While FIFA continues to sink deeper into a mire of scandal, the deepest hell in the world football body’s dominion is reserved for the workers toiling at the sweltering construction zones of Qatar, the 2022 World Cup host. As the legal turmoil swells in Geneva, however, human rights groups see a potential opening to revisit the controversy over whether Qatar deserves to be hosting the games at all.
But the contrast between law enforcement’s scrutiny of FIFA’s dirty backdoor dealings, versus the relatively subdued official response to Qatar’s industrial homicide, reflects the ethical perversion that drives the football industry.
Days before the US authorities’ corruption indictments hit the fan at FIFA’s Swiss headquarters, Amnesty International aired the latest of several reports on alarming levels of labor abuse and injury linked to Qatar’s World Cup development. Migrant laborers, who make up the vast majority of Qatar’s labor force, primarily in domestic and construction work, face brutal conditions, poverty wages, and virtually no labor protections or recourse against abusive employers. They are often drawn from poorer South and Southeast Asian nations by unregulated recruiters running a global web of debt bondage. A medieval-type contracting arrangement known as kafala effectively bars workers from leaving or changing jobs without their employers’ approval. The draconian system is used for other controversial prestige-seeking projects in the Gulf, such as the migrant labor–fueled developments of New York University’s and the Guggenheim’s branches in Abu Dhabi.

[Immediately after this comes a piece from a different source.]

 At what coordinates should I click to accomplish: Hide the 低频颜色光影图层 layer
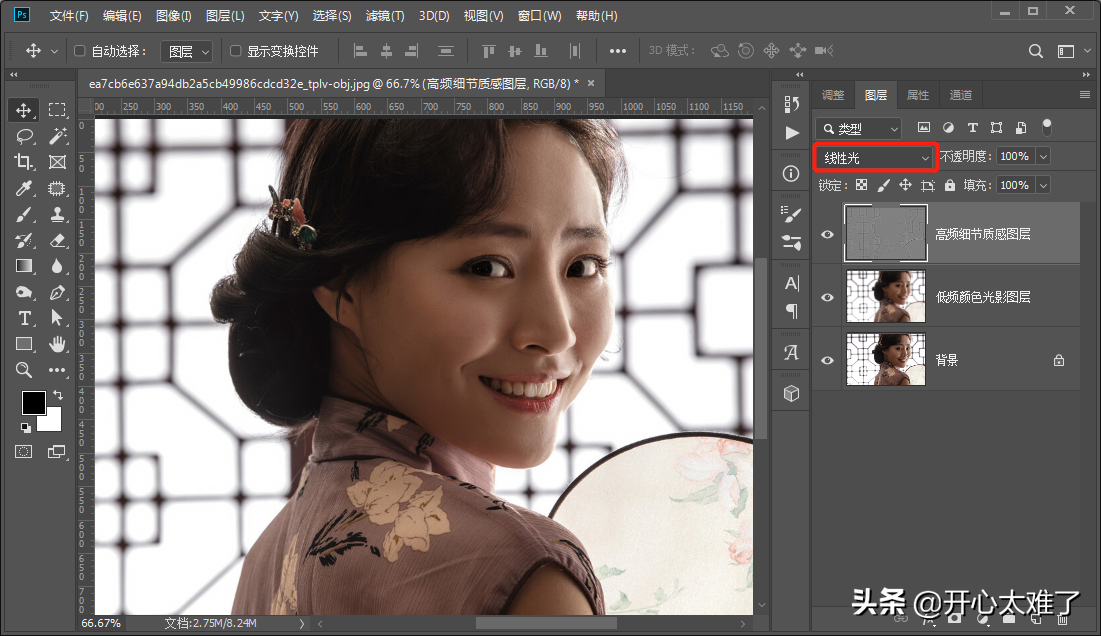point(827,297)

The human toll is stunning: lethal accidents and heat exhaustion related to World Cup development—including facilities, infrastructure, and other commercial projects—have led to, according to a 2014 audit, the deaths of 964 workers from Nepal, India, and Bangladesh in 2012 and 2013 alone. By contrast, South Africa’s World Cup left two dead. The International Trade Union Confederation (ITUC), which has long condemned Qatar’s labor rights record, calculates some 1,200 workers have already perished. Data is sketchy, but with a workforce of some 1.5 million, at this rate, about 4,000 casualties will pave the World Cup’s gateway by opening day. Despite pressure from the United Nations, the government has done little to independently investigate construction-related deaths.